NZ Pork, the lobby group for the nation's pig farmers, has lost its appeal against changes to import health standards that will allow raw meat from countries with Porcine Reproductive and Respiratory Syndrome (PRRS) into New Zealand.
The disease, also known as blue-ear pig disease, causes still-born piglets and respiratory illnesses in young pigs. It costs the US swine industry more than $US600 million a year, according to the nationalhogfarmer.com website.
NZ Pork had challenged the Ministry of Primary Industries' response to an independent review panel report on raw meat imports which led to the ministry's decision to issue four new health standards for raw pork.
The new standards are less restrictive than those that have applied since 2001 but MPI director-general Wayne McNee says he is confident they effectively manage the risks of diseases such as PRRS becoming established in New Zealand.

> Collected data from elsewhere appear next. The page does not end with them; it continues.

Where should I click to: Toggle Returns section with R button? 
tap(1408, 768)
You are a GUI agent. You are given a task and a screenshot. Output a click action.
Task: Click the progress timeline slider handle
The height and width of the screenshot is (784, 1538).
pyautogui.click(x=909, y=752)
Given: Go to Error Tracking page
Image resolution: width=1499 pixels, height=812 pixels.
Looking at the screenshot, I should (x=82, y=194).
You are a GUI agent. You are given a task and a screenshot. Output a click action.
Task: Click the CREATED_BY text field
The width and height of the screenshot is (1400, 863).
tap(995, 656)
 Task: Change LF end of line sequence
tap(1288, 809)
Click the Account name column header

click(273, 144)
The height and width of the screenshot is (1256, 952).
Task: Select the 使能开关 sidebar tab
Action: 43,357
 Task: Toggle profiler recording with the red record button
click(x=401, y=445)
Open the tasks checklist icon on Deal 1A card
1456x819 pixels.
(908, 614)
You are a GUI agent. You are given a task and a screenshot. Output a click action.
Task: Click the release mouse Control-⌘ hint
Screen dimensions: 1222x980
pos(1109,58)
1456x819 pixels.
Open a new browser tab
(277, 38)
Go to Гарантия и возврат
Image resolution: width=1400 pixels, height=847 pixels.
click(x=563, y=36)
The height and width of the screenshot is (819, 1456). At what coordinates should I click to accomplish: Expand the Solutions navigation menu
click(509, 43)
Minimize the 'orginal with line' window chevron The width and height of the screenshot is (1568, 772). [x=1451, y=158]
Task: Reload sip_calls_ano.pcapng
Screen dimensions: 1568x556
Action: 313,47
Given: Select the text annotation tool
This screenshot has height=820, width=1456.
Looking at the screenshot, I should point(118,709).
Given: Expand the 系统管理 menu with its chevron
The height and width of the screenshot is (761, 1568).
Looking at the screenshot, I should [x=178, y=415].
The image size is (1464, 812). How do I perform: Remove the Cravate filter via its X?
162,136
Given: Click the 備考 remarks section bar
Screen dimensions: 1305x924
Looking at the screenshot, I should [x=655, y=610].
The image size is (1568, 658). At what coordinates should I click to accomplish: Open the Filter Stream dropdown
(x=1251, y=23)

Under the new standards raw pork may only be imported without further treatment in consumer-ready cuts of less than 3kg, free from lymphatic tissue.
According to NZ Pork, a total of 41,384 tonnes of pork was imported in 2011-12, of which 97.5 percent was frozen. Canada was the biggest supplier, followed by the US, Finland and Australia.
Total domestic production of pork for 2011-12 was 49,787, down 0.6 percent from 2010-11.